=== Available data ===

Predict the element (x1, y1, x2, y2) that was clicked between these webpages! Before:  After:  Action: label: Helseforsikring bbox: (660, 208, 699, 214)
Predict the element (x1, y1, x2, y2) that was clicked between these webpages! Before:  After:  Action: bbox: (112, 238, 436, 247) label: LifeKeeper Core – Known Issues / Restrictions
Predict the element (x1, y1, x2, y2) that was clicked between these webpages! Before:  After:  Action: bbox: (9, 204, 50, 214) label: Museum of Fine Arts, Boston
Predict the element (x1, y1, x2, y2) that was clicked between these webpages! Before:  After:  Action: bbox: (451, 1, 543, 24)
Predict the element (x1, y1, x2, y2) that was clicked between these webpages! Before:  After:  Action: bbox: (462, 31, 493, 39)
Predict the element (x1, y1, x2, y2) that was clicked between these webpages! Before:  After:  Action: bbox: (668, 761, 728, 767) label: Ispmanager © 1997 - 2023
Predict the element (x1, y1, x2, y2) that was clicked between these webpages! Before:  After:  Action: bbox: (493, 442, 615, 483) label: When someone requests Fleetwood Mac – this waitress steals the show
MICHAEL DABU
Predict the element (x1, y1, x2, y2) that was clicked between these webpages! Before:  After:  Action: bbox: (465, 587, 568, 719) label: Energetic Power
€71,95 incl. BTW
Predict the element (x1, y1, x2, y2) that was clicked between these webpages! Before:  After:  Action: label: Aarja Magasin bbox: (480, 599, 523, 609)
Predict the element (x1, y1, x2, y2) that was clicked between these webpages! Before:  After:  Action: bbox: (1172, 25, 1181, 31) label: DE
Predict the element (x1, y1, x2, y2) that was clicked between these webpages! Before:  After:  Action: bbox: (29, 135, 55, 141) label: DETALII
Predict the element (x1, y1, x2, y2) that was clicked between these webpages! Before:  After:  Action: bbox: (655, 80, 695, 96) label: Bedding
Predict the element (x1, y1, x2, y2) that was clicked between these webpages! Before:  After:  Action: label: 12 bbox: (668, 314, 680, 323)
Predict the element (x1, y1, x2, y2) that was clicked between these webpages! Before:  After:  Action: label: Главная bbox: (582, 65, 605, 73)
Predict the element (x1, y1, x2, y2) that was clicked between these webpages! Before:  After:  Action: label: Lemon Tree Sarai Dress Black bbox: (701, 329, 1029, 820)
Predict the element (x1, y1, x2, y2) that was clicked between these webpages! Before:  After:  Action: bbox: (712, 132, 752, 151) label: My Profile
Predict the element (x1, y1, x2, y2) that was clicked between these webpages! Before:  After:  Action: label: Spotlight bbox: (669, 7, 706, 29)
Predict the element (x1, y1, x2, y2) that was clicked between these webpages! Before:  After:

===

**Job**
Return verbatim the rows starting with the one that contains "7, 706, 29)" and continuing through the final row, both included.

**Output of the task**
Predict the element (x1, y1, x2, y2) that was clicked between these webpages! Before:  After:  Action: label: Spotlight bbox: (669, 7, 706, 29)
Predict the element (x1, y1, x2, y2) that was clicked between these webpages! Before:  After:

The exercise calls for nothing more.